Democracy: Rule of the dimensionally reduced people
Dimensional reduction. Who doesn’t love it? Everybody does!
On that note: EU election week! Time to map our complex individual preferences to one of a few packages of lumped together stances.
Luckily, with the advent of political matching tool websites, this is as easy as answering a couple of questions on a one dimensional scale. The algorithm then takes care of the optimal mapping, you can cross the right box on the ballot and get on with your life, knowing you’ve been a good citizen and all will be well!
As much as I love one dimensional reduction, though, I have an odd preference for the two dimensional reduction that Kieskompas (Election Compass) has offered for years now in the Netherlands. Yesterday morning, I took the test.
Arrgh, right in the middle of the black hole of despair!
I’m definitely not going to vote for 50 Plus, the (seemingly) one-issue pensionado party. All the other parties are miles away, so what good is this advice? How could it even be that 50 Plus is so close to me? Is there some kind of weird averaging going on? Are my (or 50 Plus’) answers canceling each other out in such a way that we just happen to end up in the exact same place, even though we’re diametrically opposed on every issue, which I must assume we are?
Spoiler alert: it turns out this party actually isn’t such a bad fit for me.
But I sure as hell wasn’t going to accept that without a fight. I was sure something was wrong with the algorithms. I was going to get to the bottom of this and find out a way to get me a better match. Get me my data sciencing tools!
Data gathering
The Kieskompas contains 30 questions that can be answered on a 5 point scale: “strongly agree” (2), “agree” (1), “neutral” (0), “disagree” (-1) and “strongly disagree” (-2). You can also skip questions. The answers are clustered into 7 topics, but I won’t use that here.

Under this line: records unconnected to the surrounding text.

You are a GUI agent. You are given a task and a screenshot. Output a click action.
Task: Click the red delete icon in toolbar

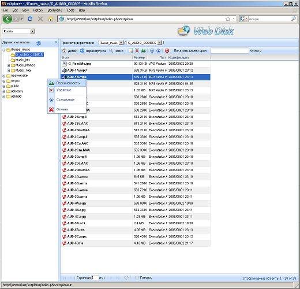[137, 51]
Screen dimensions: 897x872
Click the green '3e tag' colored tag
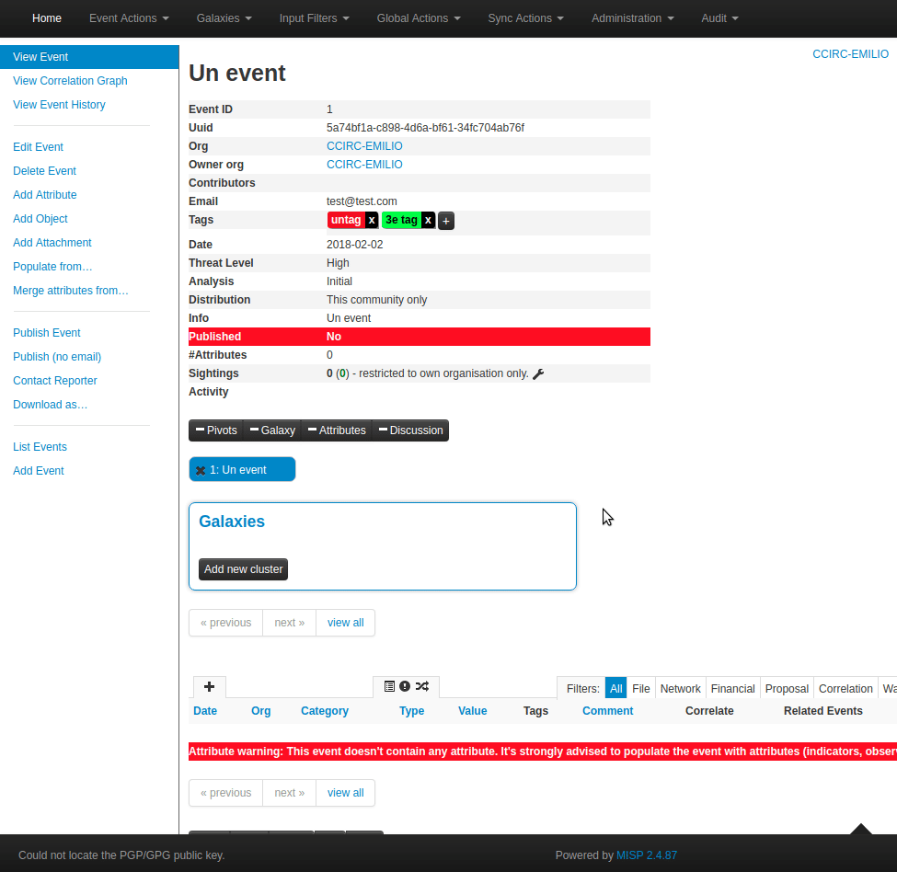coord(400,220)
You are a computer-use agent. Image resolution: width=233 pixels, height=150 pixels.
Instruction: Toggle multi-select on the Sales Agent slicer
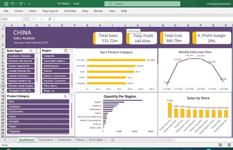pos(31,50)
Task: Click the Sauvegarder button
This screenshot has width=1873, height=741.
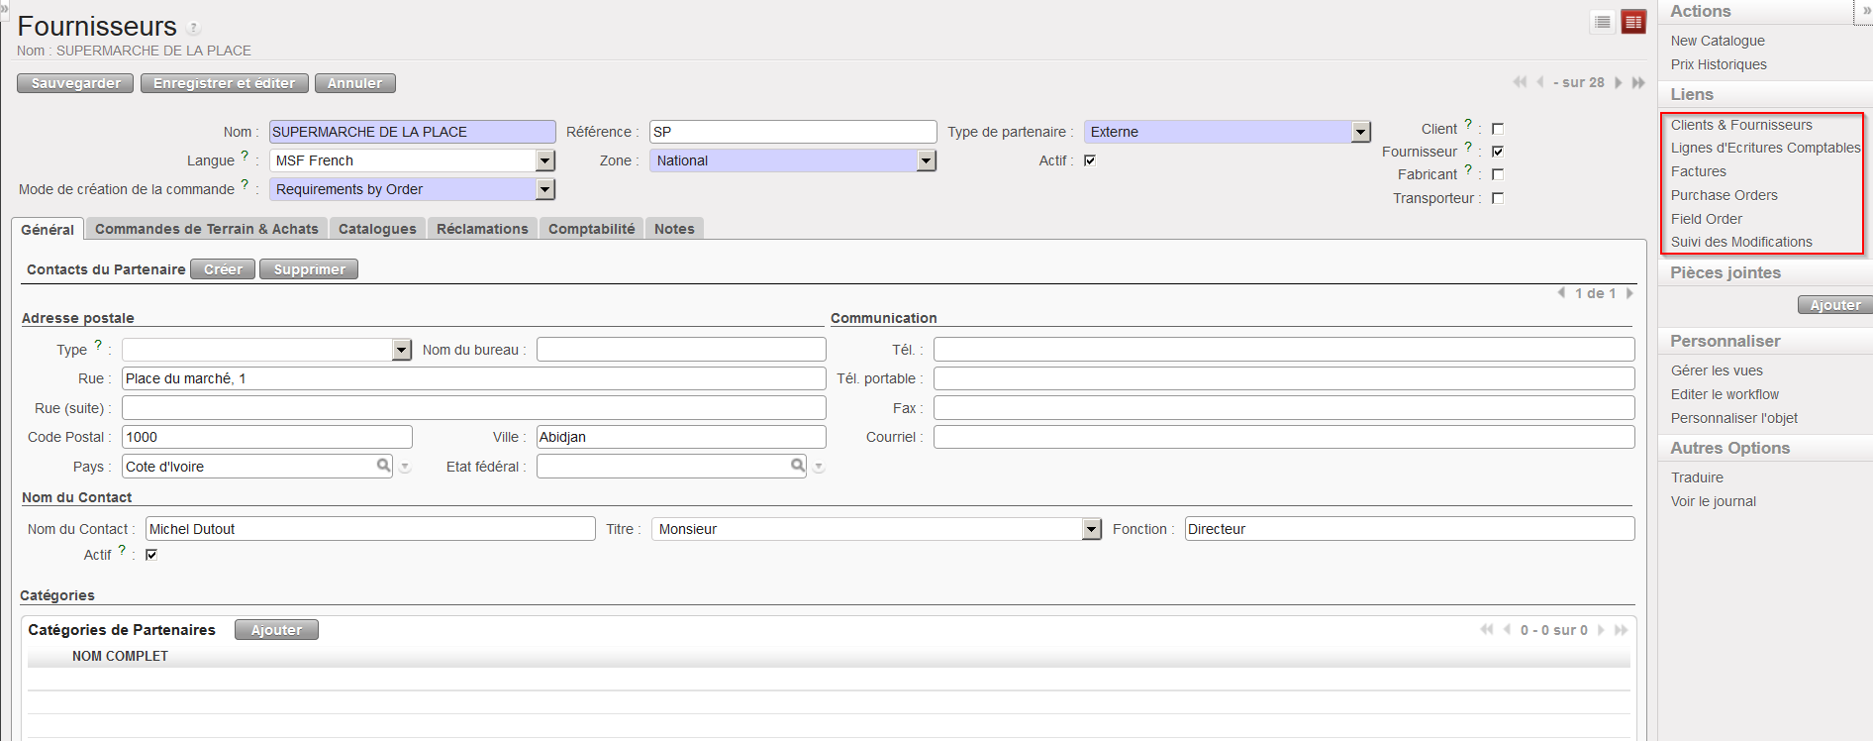Action: click(75, 83)
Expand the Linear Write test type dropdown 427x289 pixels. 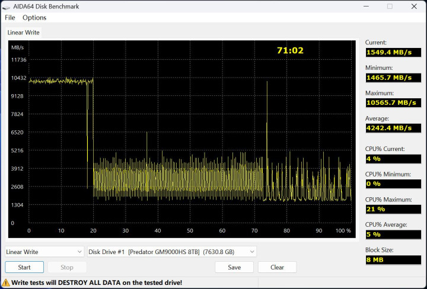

So there’s two basic pieces of data I need here: my answers and those from the parties.
My own answers
I already filled out all the questions on the website, so the data should be around somewhere in my browser cache. Using Firefox’s development console, I was able to find it in the storage section (Shift-F9) under Local Storage.

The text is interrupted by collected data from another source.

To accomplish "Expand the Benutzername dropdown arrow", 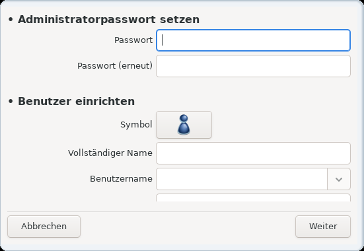I will click(339, 179).
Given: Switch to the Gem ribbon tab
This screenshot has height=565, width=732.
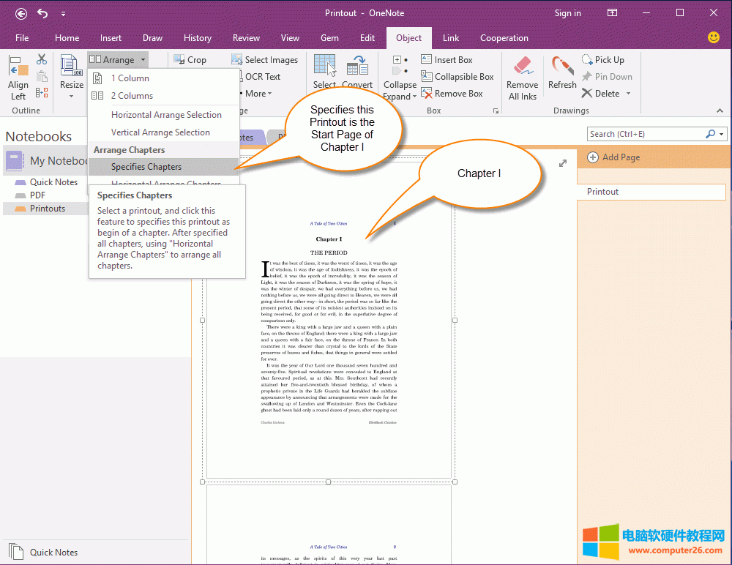Looking at the screenshot, I should [x=329, y=38].
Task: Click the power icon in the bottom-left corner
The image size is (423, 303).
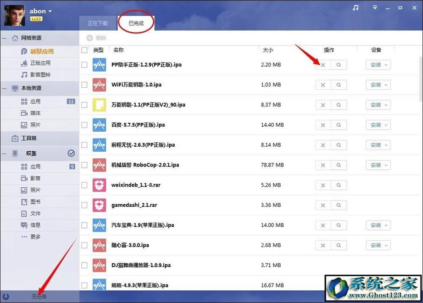Action: pos(5,297)
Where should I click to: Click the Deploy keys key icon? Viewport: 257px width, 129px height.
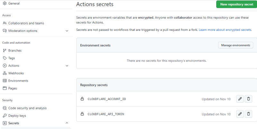(5, 115)
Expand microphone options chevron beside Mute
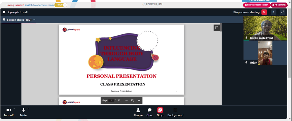 [29, 109]
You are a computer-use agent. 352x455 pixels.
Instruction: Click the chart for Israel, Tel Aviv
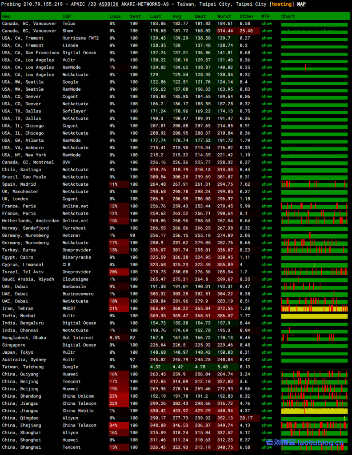pyautogui.click(x=314, y=272)
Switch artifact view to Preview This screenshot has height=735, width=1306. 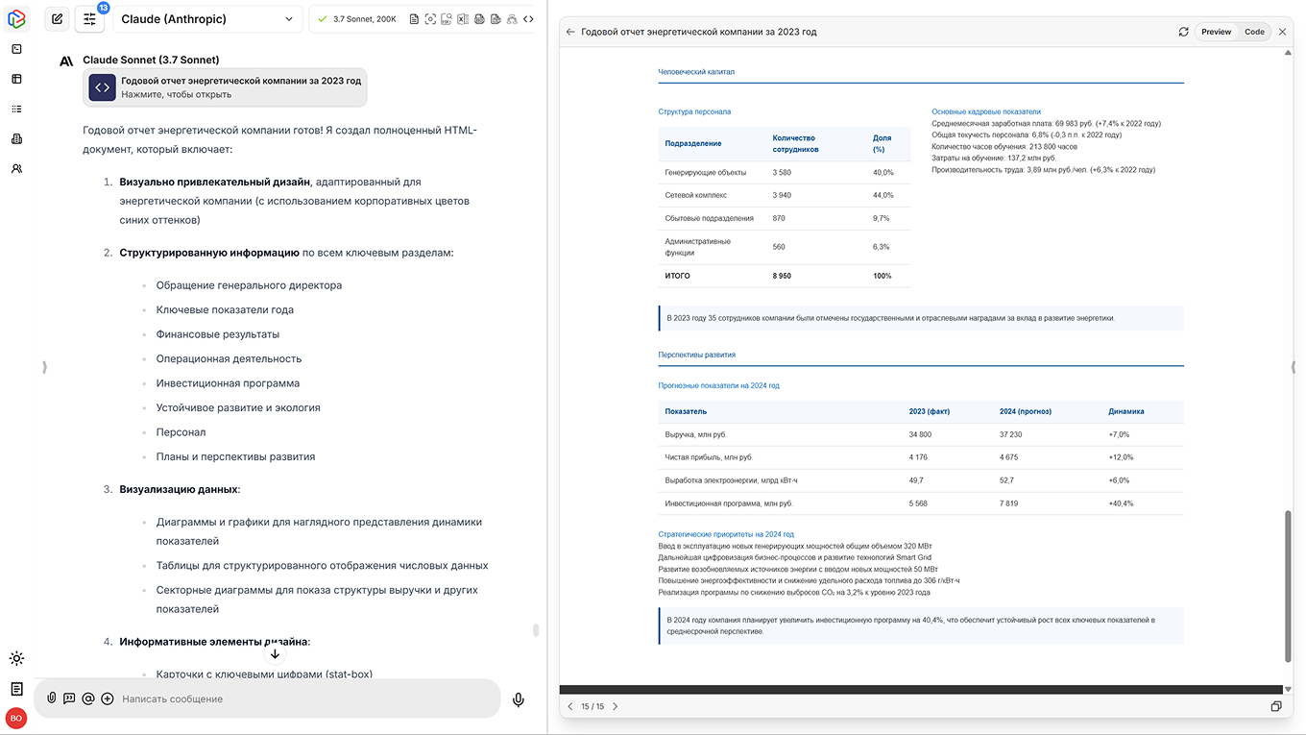pos(1216,32)
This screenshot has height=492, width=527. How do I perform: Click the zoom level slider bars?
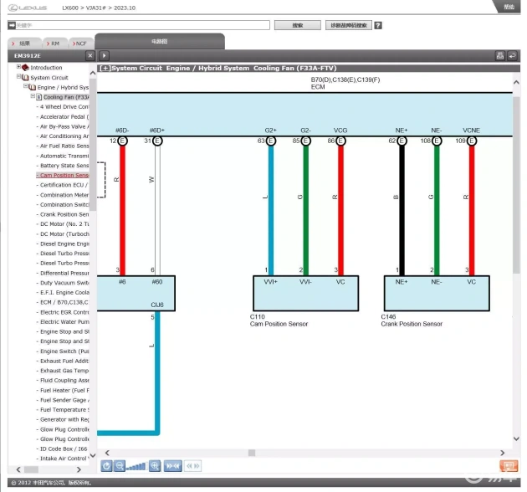[136, 466]
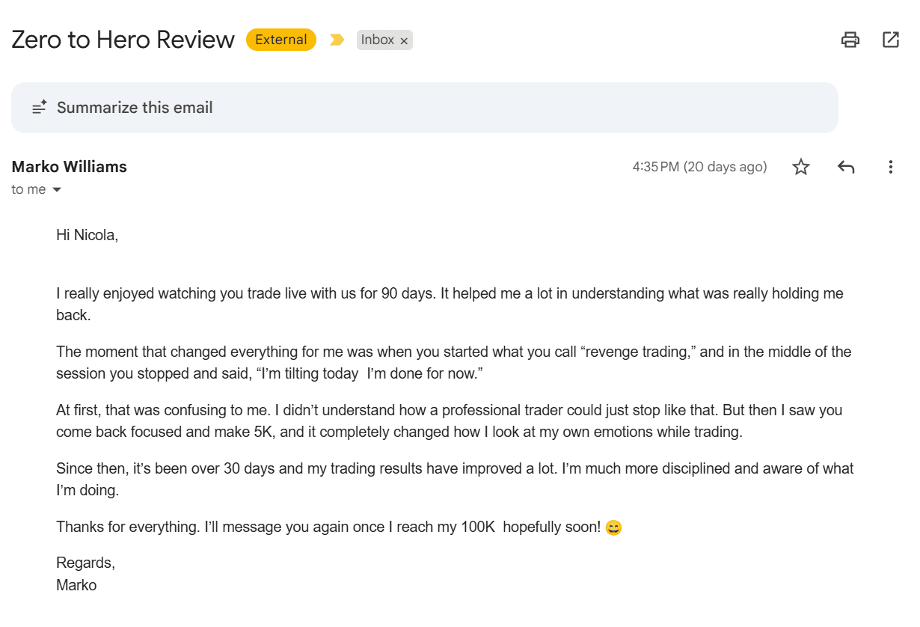Open the More options three-dot menu
This screenshot has width=920, height=627.
(x=890, y=167)
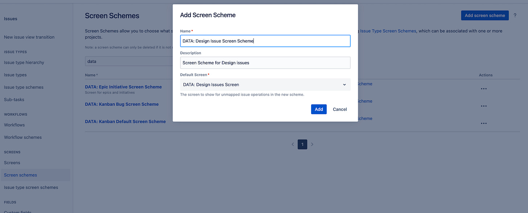Open actions menu for Epic Initiative Screen Scheme
Image resolution: width=528 pixels, height=213 pixels.
484,89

This JSON data can be easily copy-pasted into a Jupyter notebook, where I was going to Python-fu this thing into submission. Using an advanced JSON to Python conversion technique (first cell below) and some Pandas magic, we end up with a neat dataframe:
The important column is answer.value
, which I can compare to the answers given by the political parties.
Party answers: enter ipysheet
That party answer data, however, was not as readily scrapeable. Possibly, there is some copyright involved there as well (which is also the reason I’m not sharing all this stuff publicly), which forced them to hide the data a bit. Possibly, I’m just not looking in the right places. Whatever the case, I couldn’t find it.

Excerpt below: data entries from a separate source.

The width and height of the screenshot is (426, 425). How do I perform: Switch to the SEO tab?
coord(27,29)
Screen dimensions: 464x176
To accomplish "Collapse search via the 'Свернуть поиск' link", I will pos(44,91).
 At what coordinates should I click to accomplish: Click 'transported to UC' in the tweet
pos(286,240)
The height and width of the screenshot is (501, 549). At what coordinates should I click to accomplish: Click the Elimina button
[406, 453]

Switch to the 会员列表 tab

Luckily, the website offers a page to compare all your answers to all the parties’ answers, so we can just manually copy all 30 of them for all 12 available parties!
“Manually copy?!” I hear you object. Normally, I would agree with you, even if it’s just 360 numbers, manual labor goes against everything I stand for as a lazy programmer (or rather: sit for), but I was getting desparate for data and I had hit a wall. Also, this gave me a good excuse to try out ipysheet!
The ipysheet Jupyter widget gives you an editable spreadsheet table right in your Jupyter notebooks. We can generate the table we need to fill in all the answers like so:
That fills it up with zeros that we can then change to their proper values based on the answers on the Kieskompas website. After doing that, you can export them to a dataframe, which you can then easily save to your favorite file format:
Science that data!
Now for the fun part: comparing the numbers in such a way that makes the results more palatable.
T-SNE
My first thought was to try an alternative method of dimensional reduction. And what do we all think of first as true hipster data scientists? T-SNE!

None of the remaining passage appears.